___ PROVIDED MATERIAL

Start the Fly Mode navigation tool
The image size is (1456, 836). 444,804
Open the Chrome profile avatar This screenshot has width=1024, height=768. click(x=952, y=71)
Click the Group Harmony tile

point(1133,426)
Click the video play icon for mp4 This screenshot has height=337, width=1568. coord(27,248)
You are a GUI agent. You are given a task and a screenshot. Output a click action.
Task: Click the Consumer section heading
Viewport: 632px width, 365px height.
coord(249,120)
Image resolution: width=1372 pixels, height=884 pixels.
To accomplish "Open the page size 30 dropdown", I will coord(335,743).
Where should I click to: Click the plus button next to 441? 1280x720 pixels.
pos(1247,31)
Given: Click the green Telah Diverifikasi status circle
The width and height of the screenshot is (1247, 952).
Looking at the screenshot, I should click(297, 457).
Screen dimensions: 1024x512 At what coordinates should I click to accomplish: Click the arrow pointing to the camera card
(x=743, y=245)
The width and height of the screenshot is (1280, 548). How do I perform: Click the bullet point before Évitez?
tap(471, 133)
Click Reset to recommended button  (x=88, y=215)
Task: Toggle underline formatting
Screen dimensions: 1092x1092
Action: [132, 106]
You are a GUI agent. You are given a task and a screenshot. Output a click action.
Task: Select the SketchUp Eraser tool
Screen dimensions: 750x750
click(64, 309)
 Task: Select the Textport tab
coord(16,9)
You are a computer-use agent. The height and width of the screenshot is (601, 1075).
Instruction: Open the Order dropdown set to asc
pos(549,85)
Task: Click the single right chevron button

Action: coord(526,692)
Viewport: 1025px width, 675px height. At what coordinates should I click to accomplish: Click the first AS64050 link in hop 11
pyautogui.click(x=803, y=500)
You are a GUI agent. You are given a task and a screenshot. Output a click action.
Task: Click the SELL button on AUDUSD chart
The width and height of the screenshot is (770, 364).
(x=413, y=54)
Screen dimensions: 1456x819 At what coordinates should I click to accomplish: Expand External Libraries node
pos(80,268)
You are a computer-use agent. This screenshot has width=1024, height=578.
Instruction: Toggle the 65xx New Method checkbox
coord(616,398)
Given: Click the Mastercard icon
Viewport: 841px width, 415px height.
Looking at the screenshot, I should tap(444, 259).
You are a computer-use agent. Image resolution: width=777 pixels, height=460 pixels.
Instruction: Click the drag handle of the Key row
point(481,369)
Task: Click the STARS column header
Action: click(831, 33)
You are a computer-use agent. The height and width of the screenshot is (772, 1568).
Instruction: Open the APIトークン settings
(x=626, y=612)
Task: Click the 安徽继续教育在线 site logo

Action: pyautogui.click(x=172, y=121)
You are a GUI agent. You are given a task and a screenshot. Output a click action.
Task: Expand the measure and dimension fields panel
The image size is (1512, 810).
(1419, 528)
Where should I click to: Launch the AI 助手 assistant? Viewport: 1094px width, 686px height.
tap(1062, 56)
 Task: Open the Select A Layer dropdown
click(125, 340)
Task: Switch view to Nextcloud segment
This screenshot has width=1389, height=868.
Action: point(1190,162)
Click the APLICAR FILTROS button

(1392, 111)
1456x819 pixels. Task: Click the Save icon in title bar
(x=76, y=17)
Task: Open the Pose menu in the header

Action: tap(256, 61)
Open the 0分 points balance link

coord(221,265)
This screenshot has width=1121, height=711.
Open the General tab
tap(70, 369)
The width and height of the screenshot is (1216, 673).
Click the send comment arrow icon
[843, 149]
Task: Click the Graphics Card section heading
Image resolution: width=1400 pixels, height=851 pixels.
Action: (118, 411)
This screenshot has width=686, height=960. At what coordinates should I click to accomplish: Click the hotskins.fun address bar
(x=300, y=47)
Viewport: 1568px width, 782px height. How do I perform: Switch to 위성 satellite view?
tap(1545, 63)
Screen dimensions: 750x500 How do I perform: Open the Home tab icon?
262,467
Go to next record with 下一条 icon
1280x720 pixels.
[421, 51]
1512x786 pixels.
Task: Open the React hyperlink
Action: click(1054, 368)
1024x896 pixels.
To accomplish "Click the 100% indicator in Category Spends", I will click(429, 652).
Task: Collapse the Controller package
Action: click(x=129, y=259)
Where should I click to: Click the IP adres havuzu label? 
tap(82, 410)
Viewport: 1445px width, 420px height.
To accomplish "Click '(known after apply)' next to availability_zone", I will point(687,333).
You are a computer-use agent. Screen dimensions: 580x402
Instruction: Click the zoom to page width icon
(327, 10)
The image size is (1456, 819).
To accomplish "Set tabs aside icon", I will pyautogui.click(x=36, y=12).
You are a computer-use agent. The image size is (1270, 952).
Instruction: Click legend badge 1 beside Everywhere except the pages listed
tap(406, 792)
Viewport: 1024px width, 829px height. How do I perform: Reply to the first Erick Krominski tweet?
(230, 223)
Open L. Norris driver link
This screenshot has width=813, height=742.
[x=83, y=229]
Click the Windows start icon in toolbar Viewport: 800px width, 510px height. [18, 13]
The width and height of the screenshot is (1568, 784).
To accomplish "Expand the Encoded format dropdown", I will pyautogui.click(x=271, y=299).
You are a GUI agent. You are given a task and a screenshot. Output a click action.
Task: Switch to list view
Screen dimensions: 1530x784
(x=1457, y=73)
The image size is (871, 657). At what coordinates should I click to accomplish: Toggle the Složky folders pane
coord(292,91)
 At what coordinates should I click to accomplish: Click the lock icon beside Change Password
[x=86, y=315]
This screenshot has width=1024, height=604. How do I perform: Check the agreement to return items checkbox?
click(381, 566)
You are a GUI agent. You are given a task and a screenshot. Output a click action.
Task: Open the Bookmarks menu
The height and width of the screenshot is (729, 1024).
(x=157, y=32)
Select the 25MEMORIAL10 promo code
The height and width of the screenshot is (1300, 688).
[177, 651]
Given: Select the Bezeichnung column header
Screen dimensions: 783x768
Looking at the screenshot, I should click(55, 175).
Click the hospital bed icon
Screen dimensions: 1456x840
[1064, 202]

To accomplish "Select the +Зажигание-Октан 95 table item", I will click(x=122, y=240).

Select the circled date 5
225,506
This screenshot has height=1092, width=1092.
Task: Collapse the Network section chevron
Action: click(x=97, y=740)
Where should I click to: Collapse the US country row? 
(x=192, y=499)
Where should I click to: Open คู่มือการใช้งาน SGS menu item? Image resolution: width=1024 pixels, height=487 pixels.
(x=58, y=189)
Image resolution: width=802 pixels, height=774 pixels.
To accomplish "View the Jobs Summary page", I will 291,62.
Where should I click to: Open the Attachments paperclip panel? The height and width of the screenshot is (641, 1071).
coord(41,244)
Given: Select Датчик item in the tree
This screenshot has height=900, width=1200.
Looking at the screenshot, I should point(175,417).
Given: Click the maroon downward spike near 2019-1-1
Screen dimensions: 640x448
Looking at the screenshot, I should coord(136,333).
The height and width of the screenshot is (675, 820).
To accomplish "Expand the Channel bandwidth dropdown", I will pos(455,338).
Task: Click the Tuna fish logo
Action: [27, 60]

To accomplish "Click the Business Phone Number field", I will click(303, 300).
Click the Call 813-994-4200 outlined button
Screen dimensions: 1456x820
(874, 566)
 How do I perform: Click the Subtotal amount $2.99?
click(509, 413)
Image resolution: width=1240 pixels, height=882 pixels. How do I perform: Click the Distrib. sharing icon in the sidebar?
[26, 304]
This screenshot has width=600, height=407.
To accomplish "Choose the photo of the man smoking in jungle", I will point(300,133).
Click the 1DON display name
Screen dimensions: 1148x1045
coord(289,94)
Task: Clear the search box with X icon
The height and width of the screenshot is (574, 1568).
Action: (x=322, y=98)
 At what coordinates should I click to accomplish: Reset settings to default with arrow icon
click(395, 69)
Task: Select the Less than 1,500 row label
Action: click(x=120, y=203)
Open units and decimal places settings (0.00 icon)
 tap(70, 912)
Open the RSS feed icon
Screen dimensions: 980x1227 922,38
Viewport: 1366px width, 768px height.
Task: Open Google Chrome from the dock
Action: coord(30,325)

______

§ GIVEN EXERCISE
Could you copy out the listing lines from the one containing "Task: Open the Pose menu in the header" through the one containing "will pyautogui.click(x=36, y=12).", character for character?

§ RESPONSE TO THIS TASK
Task: Open the Pose menu in the header

Action: tap(256, 61)
Open the 0分 points balance link

coord(221,265)
This screenshot has width=1121, height=711.
Open the General tab
tap(70, 369)
The width and height of the screenshot is (1216, 673).
Click the send comment arrow icon
[843, 149]
Task: Click the Graphics Card section heading
Image resolution: width=1400 pixels, height=851 pixels.
Action: (118, 411)
This screenshot has width=686, height=960. At what coordinates should I click to accomplish: Click the hotskins.fun address bar
(x=300, y=47)
Viewport: 1568px width, 782px height. How do I perform: Switch to 위성 satellite view?
tap(1545, 63)
Screen dimensions: 750x500 How do I perform: Open the Home tab icon?
262,467
Go to next record with 下一条 icon
1280x720 pixels.
[421, 51]
1512x786 pixels.
Task: Open the React hyperlink
Action: click(1054, 368)
1024x896 pixels.
To accomplish "Click the 100% indicator in Category Spends", I will click(429, 652).
Task: Collapse the Controller package
Action: click(x=129, y=259)
Where should I click to: Click the IP adres havuzu label? 
tap(82, 410)
Viewport: 1445px width, 420px height.
To accomplish "Click '(known after apply)' next to availability_zone", I will point(687,333).
You are a computer-use agent. Screen dimensions: 580x402
Instruction: Click the zoom to page width icon
(327, 10)
The image size is (1456, 819).
To accomplish "Set tabs aside icon", I will pyautogui.click(x=36, y=12).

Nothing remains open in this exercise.